Aim of the task
Put every line of the records below into a JSON list of strings, one string per line, and leave out the blank lines.

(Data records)
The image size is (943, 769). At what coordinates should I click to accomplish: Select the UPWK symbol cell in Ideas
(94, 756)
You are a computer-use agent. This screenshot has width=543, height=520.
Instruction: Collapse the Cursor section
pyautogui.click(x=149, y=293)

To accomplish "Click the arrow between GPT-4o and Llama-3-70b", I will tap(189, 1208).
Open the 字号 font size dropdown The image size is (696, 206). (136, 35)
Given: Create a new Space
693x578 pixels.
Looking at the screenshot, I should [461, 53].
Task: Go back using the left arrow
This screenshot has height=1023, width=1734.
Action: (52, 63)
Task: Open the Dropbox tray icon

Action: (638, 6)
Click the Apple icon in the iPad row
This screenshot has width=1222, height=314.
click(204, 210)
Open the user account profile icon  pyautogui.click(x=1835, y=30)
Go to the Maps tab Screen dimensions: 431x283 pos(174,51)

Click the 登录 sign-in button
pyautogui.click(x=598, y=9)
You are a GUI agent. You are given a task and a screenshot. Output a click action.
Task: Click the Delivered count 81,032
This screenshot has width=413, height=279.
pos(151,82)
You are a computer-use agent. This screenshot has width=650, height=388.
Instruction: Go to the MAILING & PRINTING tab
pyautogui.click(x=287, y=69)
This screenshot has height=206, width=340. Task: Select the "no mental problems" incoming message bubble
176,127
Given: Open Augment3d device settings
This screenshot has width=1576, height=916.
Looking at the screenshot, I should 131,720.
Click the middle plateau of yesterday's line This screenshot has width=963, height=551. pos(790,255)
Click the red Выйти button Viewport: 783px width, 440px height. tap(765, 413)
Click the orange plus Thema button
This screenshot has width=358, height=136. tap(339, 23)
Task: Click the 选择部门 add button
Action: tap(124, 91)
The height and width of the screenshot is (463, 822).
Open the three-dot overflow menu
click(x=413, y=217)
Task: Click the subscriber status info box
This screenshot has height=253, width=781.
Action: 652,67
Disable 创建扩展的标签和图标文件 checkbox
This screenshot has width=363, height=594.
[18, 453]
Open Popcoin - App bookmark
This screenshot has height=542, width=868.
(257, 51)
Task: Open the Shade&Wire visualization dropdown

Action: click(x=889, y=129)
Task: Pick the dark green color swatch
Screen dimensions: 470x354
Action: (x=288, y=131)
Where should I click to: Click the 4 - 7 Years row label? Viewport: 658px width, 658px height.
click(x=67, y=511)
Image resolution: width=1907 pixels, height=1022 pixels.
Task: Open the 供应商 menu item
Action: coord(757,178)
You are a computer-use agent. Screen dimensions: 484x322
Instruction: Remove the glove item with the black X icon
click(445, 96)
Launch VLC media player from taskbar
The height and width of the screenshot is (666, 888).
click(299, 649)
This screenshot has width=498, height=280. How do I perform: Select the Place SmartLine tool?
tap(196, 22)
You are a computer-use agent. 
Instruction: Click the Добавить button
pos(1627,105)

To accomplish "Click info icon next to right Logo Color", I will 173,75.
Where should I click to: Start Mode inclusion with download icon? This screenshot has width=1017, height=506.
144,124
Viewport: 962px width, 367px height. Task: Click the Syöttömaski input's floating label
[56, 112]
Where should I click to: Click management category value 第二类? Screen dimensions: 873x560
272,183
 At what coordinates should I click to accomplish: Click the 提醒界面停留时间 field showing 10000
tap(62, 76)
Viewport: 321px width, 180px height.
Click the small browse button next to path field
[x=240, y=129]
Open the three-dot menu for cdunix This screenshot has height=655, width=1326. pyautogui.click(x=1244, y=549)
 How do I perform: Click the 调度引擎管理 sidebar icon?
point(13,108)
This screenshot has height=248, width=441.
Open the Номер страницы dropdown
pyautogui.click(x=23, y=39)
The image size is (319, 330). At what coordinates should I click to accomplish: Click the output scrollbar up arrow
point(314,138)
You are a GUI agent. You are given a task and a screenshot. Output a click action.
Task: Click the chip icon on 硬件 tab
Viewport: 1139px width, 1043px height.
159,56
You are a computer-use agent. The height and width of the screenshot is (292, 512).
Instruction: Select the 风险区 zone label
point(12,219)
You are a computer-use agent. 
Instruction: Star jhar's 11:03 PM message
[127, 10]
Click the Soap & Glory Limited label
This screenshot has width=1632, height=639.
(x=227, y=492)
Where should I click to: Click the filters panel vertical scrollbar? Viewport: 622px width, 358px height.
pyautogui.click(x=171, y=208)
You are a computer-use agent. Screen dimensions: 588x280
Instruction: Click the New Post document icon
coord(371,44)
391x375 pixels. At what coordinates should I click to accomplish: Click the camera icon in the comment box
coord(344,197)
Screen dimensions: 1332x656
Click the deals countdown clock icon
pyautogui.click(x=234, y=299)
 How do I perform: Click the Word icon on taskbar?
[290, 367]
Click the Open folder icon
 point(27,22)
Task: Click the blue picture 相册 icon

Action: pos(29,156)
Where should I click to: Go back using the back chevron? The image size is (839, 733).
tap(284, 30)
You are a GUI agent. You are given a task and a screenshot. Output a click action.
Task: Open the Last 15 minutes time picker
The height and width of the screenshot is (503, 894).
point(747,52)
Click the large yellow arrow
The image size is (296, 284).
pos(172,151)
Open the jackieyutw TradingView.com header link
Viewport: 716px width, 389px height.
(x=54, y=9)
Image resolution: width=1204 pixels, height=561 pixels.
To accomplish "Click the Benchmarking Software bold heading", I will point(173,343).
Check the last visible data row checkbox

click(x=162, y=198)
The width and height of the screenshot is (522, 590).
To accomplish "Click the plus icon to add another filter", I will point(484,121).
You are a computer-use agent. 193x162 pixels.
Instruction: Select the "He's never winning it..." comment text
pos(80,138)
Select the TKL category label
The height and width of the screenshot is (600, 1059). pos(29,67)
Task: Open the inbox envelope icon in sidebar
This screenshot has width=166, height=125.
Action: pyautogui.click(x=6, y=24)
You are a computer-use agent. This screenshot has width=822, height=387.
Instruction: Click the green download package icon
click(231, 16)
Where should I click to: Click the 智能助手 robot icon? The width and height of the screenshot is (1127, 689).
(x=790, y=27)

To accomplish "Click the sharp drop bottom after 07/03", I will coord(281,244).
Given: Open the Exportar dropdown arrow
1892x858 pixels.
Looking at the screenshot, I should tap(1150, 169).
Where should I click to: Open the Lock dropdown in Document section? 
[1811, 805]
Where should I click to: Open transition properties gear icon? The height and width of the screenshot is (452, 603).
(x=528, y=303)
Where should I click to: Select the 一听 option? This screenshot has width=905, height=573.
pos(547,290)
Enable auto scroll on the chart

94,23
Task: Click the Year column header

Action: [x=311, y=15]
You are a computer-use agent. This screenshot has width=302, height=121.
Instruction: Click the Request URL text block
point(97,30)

Response for this exercise
[
  "The image size is (943, 769). At what coordinates should I click to accomplish: Select the UPWK symbol cell in Ideas",
  "(94, 756)",
  "You are a computer-use agent. This screenshot has width=543, height=520.",
  "Instruction: Collapse the Cursor section",
  "pyautogui.click(x=149, y=293)",
  "To accomplish \"Click the arrow between GPT-4o and Llama-3-70b\", I will tap(189, 1208).",
  "Open the 字号 font size dropdown The image size is (696, 206). (136, 35)",
  "Given: Create a new Space",
  "693x578 pixels.",
  "Looking at the screenshot, I should [461, 53].",
  "Task: Go back using the left arrow",
  "This screenshot has height=1023, width=1734.",
  "Action: (52, 63)",
  "Task: Open the Dropbox tray icon",
  "Action: (638, 6)",
  "Click the Apple icon in the iPad row",
  "This screenshot has width=1222, height=314.",
  "click(204, 210)",
  "Open the user account profile icon  pyautogui.click(x=1835, y=30)",
  "Go to the Maps tab Screen dimensions: 431x283 pos(174,51)",
  "Click the 登录 sign-in button",
  "pyautogui.click(x=598, y=9)",
  "You are a GUI agent. You are given a task and a screenshot. Output a click action.",
  "Task: Click the Delivered count 81,032",
  "This screenshot has width=413, height=279.",
  "pos(151,82)",
  "You are a computer-use agent. This screenshot has width=650, height=388.",
  "Instruction: Go to the MAILING & PRINTING tab",
  "pyautogui.click(x=287, y=69)",
  "This screenshot has height=206, width=340. Task: Select the \"no mental problems\" incoming message bubble",
  "176,127",
  "Given: Open Augment3d device settings",
  "This screenshot has width=1576, height=916.",
  "Looking at the screenshot, I should 131,720.",
  "Click the middle plateau of yesterday's line This screenshot has width=963, height=551. pos(790,255)",
  "Click the red Выйти button Viewport: 783px width, 440px height. tap(765, 413)",
  "Click the orange plus Thema button",
  "This screenshot has width=358, height=136. tap(339, 23)",
  "Task: Click the 选择部门 add button",
  "Action: tap(124, 91)",
  "The height and width of the screenshot is (463, 822).",
  "Open the three-dot overflow menu",
  "click(x=413, y=217)",
  "Task: Click the subscriber status info box",
  "This screenshot has height=253, width=781.",
  "Action: 652,67",
  "Disable 创建扩展的标签和图标文件 checkbox",
  "This screenshot has width=363, height=594.",
  "[18, 453]",
  "Open Popcoin - App bookmark",
  "This screenshot has height=542, width=868.",
  "(257, 51)",
  "Task: Open the Shade&Wire visualization dropdown",
  "Action: click(x=889, y=129)",
  "Task: Pick the dark green color swatch",
  "Screen dimensions: 470x354",
  "Action: (x=288, y=131)",
  "Where should I click to: Click the 4 - 7 Years row label? Viewport: 658px width, 658px height.",
  "click(x=67, y=511)",
  "Image resolution: width=1907 pixels, height=1022 pixels.",
  "Task: Open the 供应商 menu item",
  "Action: coord(757,178)",
  "You are a computer-use agent. Screen dimensions: 484x322",
  "Instruction: Remove the glove item with the black X icon",
  "click(445, 96)",
  "Launch VLC media player from taskbar",
  "The height and width of the screenshot is (666, 888).",
  "click(299, 649)",
  "This screenshot has width=498, height=280. How do I perform: Select the Place SmartLine tool?",
  "tap(196, 22)",
  "You are a computer-use agent. ",
  "Instruction: Click the Добавить button",
  "pos(1627,105)",
  "To accomplish \"Click info icon next to right Logo Color\", I will 173,75.",
  "Where should I click to: Start Mode inclusion with download icon? This screenshot has width=1017, height=506.",
  "144,124",
  "Viewport: 962px width, 367px height. Task: Click the Syöttömaski input's floating label",
  "[56, 112]",
  "Where should I click to: Click management category value 第二类? Screen dimensions: 873x560",
  "272,183",
  " At what coordinates should I click to accomplish: Click the 提醒界面停留时间 field showing 10000",
  "tap(62, 76)",
  "Viewport: 321px width, 180px height.",
  "Click the small browse button next to path field",
  "[x=240, y=129]",
  "Open the three-dot menu for cdunix This screenshot has height=655, width=1326. pyautogui.click(x=1244, y=549)",
  " How do I perform: Click the 调度引擎管理 sidebar icon?",
  "point(13,108)",
  "This screenshot has height=248, width=441.",
  "Open the Номер страницы dropdown",
  "pyautogui.click(x=23, y=39)",
  "The image size is (319, 330). At what coordinates should I click to accomplish: Click the output scrollbar up arrow",
  "point(314,138)",
  "You are a GUI agent. You are given a task and a screenshot. Output a click action.",
  "Task: Click the chip icon on 硬件 tab",
  "Viewport: 1139px width, 1043px height.",
  "159,56",
  "You are a computer-use agent. The height and width of the screenshot is (292, 512).",
  "Instruction: Select the 风险区 zone label",
  "point(12,219)",
  "You are a computer-use agent. ",
  "Instruction: Star jhar's 11:03 PM message",
  "[127, 10]",
  "Click the Soap & Glory Limited label",
  "This screenshot has width=1632, height=639.",
  "(x=227, y=492)",
  "Where should I click to: Click the filters panel vertical scrollbar? Viewport: 622px width, 358px height.",
  "pyautogui.click(x=171, y=208)",
  "You are a computer-use agent. Screen dimensions: 588x280",
  "Instruction: Click the New Post document icon",
  "coord(371,44)",
  "391x375 pixels. At what coordinates should I click to accomplish: Click the camera icon in the comment box",
  "coord(344,197)",
  "Screen dimensions: 1332x656",
  "Click the deals countdown clock icon",
  "pyautogui.click(x=234, y=299)",
  " How do I perform: Click the Word icon on taskbar?",
  "[290, 367]",
  "Click the Open folder icon",
  " point(27,22)",
  "Task: Click the blue picture 相册 icon",
  "Action: pos(29,156)",
  "Where should I click to: Go back using the back chevron? The image size is (839, 733).",
  "tap(284, 30)",
  "You are a GUI agent. You are given a task and a screenshot. Output a click action.",
  "Task: Open the Last 15 minutes time picker",
  "The height and width of the screenshot is (503, 894).",
  "point(747,52)",
  "Click the large yellow arrow",
  "The image size is (296, 284).",
  "pos(172,151)",
  "Open the jackieyutw TradingView.com header link",
  "Viewport: 716px width, 389px height.",
  "(x=54, y=9)",
  "Image resolution: width=1204 pixels, height=561 pixels.",
  "To accomplish \"Click the Benchmarking Software bold heading\", I will point(173,343).",
  "Check the last visible data row checkbox",
  "click(x=162, y=198)",
  "The width and height of the screenshot is (522, 590).",
  "To accomplish \"Click the plus icon to add another filter\", I will point(484,121).",
  "You are a computer-use agent. 193x162 pixels.",
  "Instruction: Select the \"He's never winning it...\" comment text",
  "pos(80,138)",
  "Select the TKL category label",
  "The height and width of the screenshot is (600, 1059). pos(29,67)",
  "Task: Open the inbox envelope icon in sidebar",
  "This screenshot has width=166, height=125.",
  "Action: pyautogui.click(x=6, y=24)",
  "You are a computer-use agent. This screenshot has width=822, height=387.",
  "Instruction: Click the green download package icon",
  "click(231, 16)",
  "Where should I click to: Click the 智能助手 robot icon? The width and height of the screenshot is (1127, 689).",
  "(x=790, y=27)",
  "To accomplish \"Click the sharp drop bottom after 07/03\", I will coord(281,244).",
  "Given: Open the Exportar dropdown arrow",
  "1892x858 pixels.",
  "Looking at the screenshot, I should tap(1150, 169).",
  "Where should I click to: Open the Lock dropdown in Document section? ",
  "[1811, 805]",
  "Where should I click to: Open transition properties gear icon? The height and width of the screenshot is (452, 603).",
  "(x=528, y=303)",
  "Where should I click to: Select the 一听 option? This screenshot has width=905, height=573.",
  "pos(547,290)",
  "Enable auto scroll on the chart",
  "94,23",
  "Task: Click the Year column header",
  "Action: [x=311, y=15]",
  "You are a computer-use agent. This screenshot has width=302, height=121.",
  "Instruction: Click the Request URL text block",
  "point(97,30)"
]